In Austin, rents dropped 5.6% because of an oversupply of new apartments

Florida, once the highest-flying state in the U.S. for apartment rent increases, is now seeing rents fall in many cities while rents rise in the U.S. as a whole. A similar phenomenon is occurring in Austin, TX.

A new study by RealPage Analytics shows that in 3Q 2023 apartment rents fell by an average of 1% in Florida, while in the U.S. they rose 0.5%. The dip in Florida followed two years of rising rents spurred by population influx and a housing shortage, according to an earlier analysis by the company. “Now that new delivery volumes have increased, and the market has had time to settle, it’s not surprising to see pricing in Florida come down once again,” the analysis noted.

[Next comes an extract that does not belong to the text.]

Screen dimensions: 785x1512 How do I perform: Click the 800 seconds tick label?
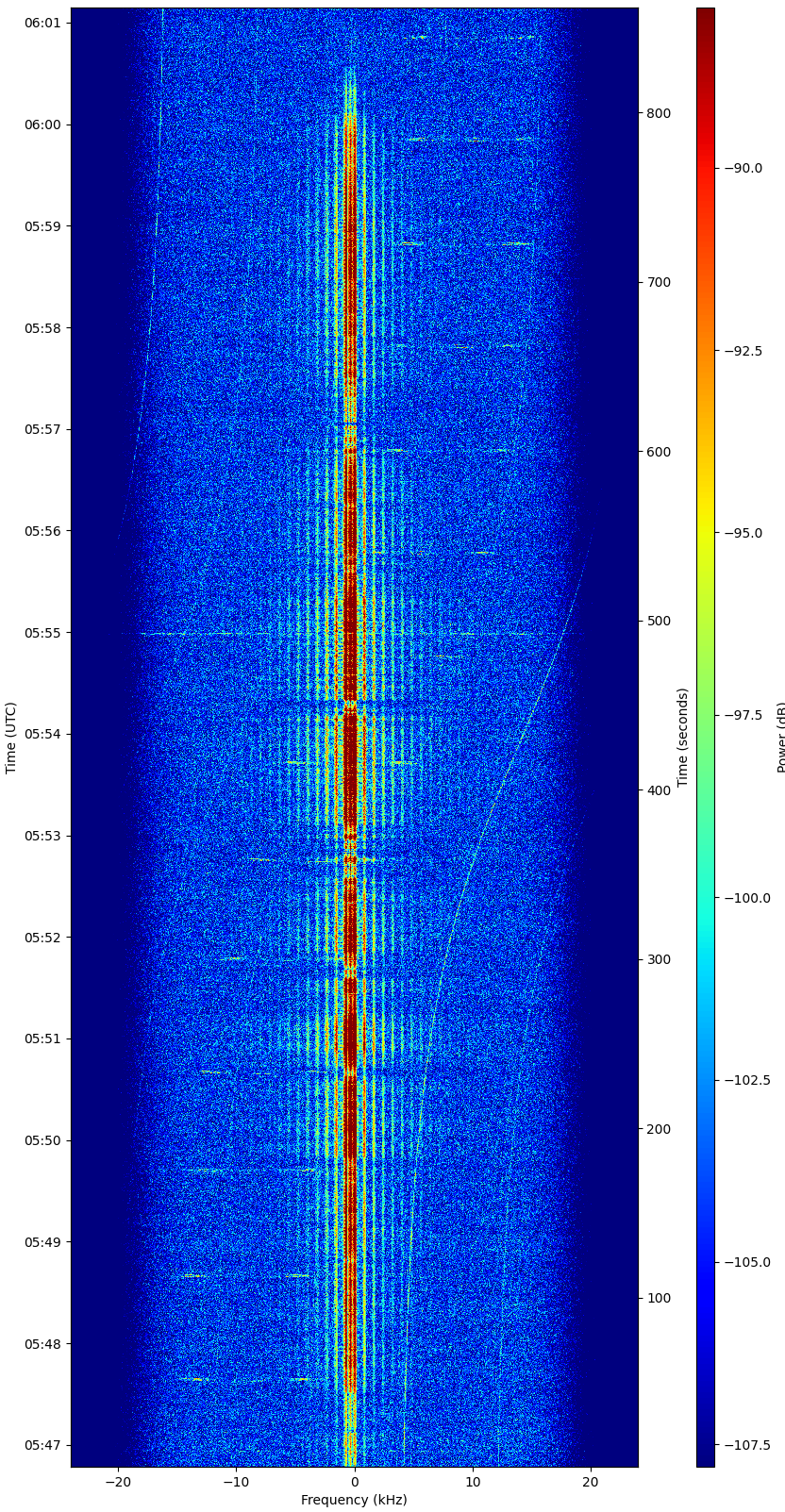pos(658,113)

In some markets which formerly experienced nation-leading rent growth the third-quarter rent drop was even more significant. In Naples, rents fell 4.2%, in Cape Coral 3.8% and in Sarasota 3.6%. The only major Florida city to see rent growth was Tallahassee, where rents rose 0.6%.

In Austin, rents dropped 5.6% because of an oversupply of new apartments. “New apartment development has been extreme in Austin in the past five years, transforming both the skyline and the bottom line,” RealPage commented. Developers were responding to an influx of new residents that boosted population 2.7% from 2021-2022.

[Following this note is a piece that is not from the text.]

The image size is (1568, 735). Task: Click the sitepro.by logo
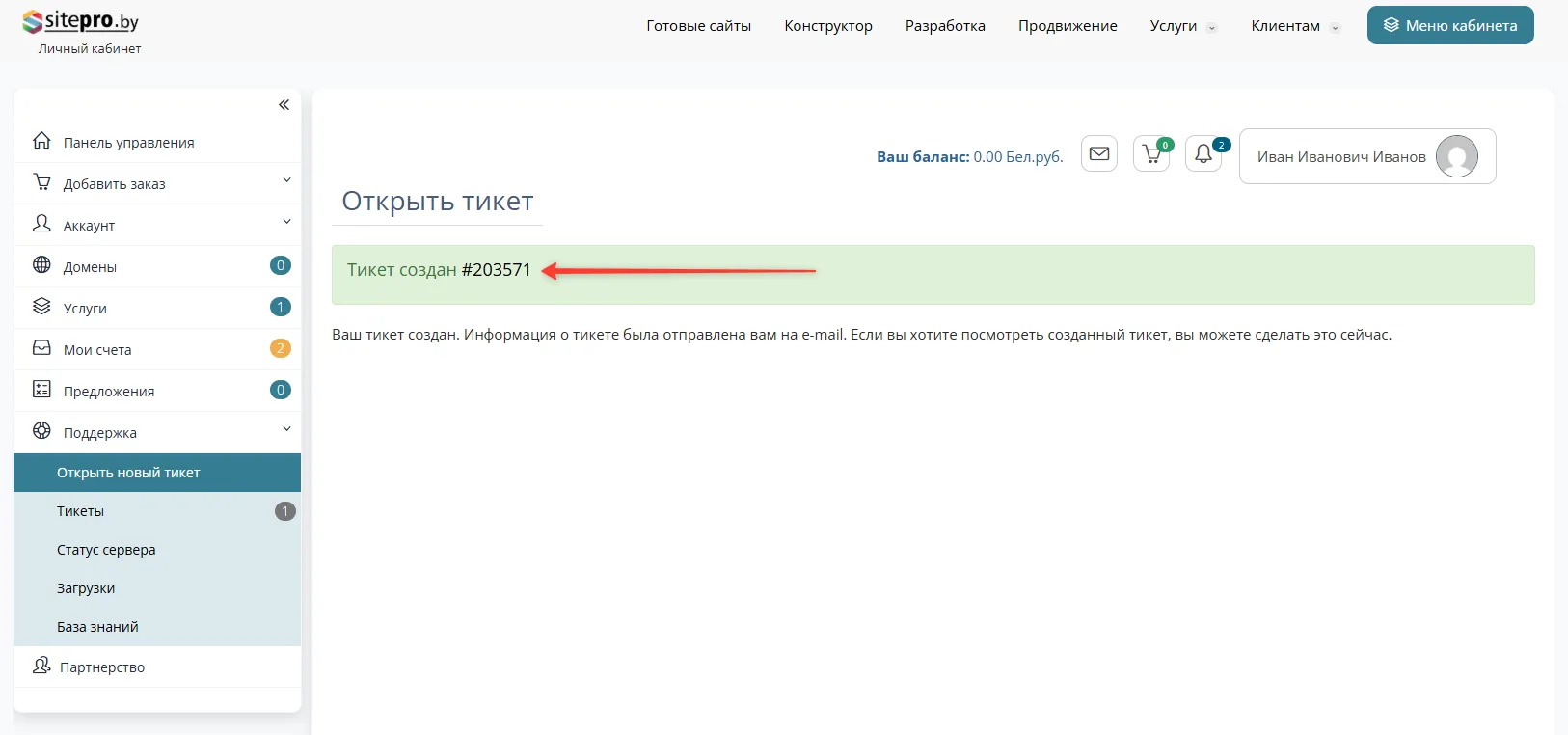[81, 21]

By 3Q 2023, Austin had an annual supply of 16,481 apartment units but demand for just 10,018. The occupancy rate eroded to 93% – the lowest in over a decade, 140 bps behind the U.S. norm. By comparison, the five-year average for supply was 11,420 units with demand for 10,139 and an average occupancy of 94.4%. “One quarter of all existing apartment inventory in Austin was built in the past five years. Nearly 59,000 units have been built there since 3Q 2018,” the report noted. “This was [the nation’s] most extreme inventory increase in the past five years.”

Austin submarkets that led in both supply and demand in the past year were the northern suburbs Round Rock/Georgetown and rapidly growing East Austin, site of a Tesla 2,500-acre gigafactory. The plant, which now employs 20,000, will add another 40,000 as two new models are rolled out.

Only the metro’s southern-most submarket, San Marcos, home to Texas State University’s student population, saw occupancy higher than 94%. Occupancy of Class C properties stood at 92.7%, but rates were a little better for Class B and Class A product.

To halt the slide in vacancies, landlords slashed rents by an average of 5.6% in 3Q 2023. “This was the worst showing nationwide and the worst Austin has seen since 2010, when the economy was recovering from the Great Recession,” the report commented.

And with another 32,700 units to be delivered in the coming year, no immediate relief is in sight.